The Post claims that audio of Stone allegedly saying, “F—- the vote, let’s get directly to the violence,” is on record. Kill with a shot. Attend an Antifa? Kill with a shot. Fail them. I’m done with that nonsense.
Then, according to the Post, Stone clarifies his statements by joking that he is “just kidding,” and he adds, “We repudiate violence fully.” “We abhor violence in all forms. Violence is exclusively committed by members of the left.”
Stone, 69, was found guilty in 2020 of seven crimes, including lying on oath to Congress, obstructing a congressional inquiry, and interfering with a witness during the Trump-Russia probe.
However, the 40-month sentence was commuted by then-President Trump just days before he was set to report to federal jail to start serving it.

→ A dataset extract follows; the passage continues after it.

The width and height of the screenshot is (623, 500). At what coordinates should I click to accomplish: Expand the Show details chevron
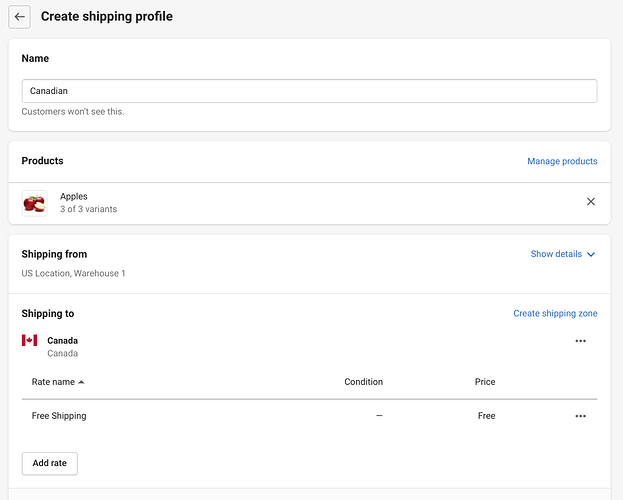click(591, 255)
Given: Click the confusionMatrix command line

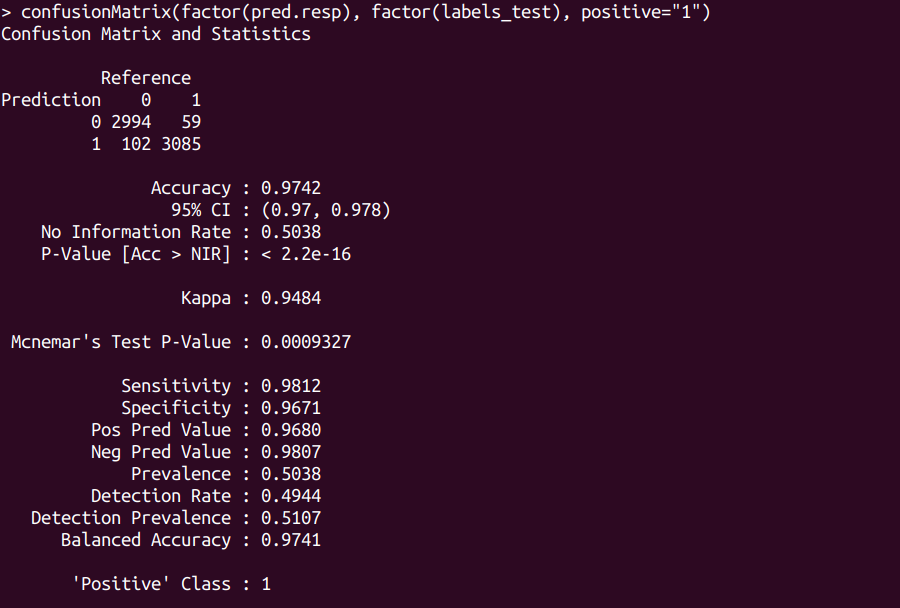Looking at the screenshot, I should click(360, 12).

Christoffer Guldbrandsen, the documentary’s director, said in an interview with The Washington Post that he spent “nearly three years” working with Stone and other Trump supporters and “realized what we saw after the 2020 election and Jan. 6 was not the culmination but the beginning of an antidemocratic movement in the United States.”
Further information from the source indicates that the committee has focused on six hours of video taken throughout the course of the three-year filming process.
The subsequent hearing on January 6 is slated to get underway on Wednesday at 1 p.m. ET. It will be the first hearing open to the public since July.
New information has been presented at each public session thus far regarding the circumstances surrounding the attacks and how Trump and his allies responded.
But when the proceedings were suspended for the summer, the former president experienced a lot of changes. Since the most recent House Committee hearing, the FBI has searched Donald Trump’s Mar-a-Lago estate for sensitive data (which they discovered), and New York Attorney General Letitia James has filed a lawsuit against the president and his adult children for a variety of real estate and business transactions.
These inquiries are only a few of the numerous legal troubles Trump has encountered since leaving the White House in January 2021.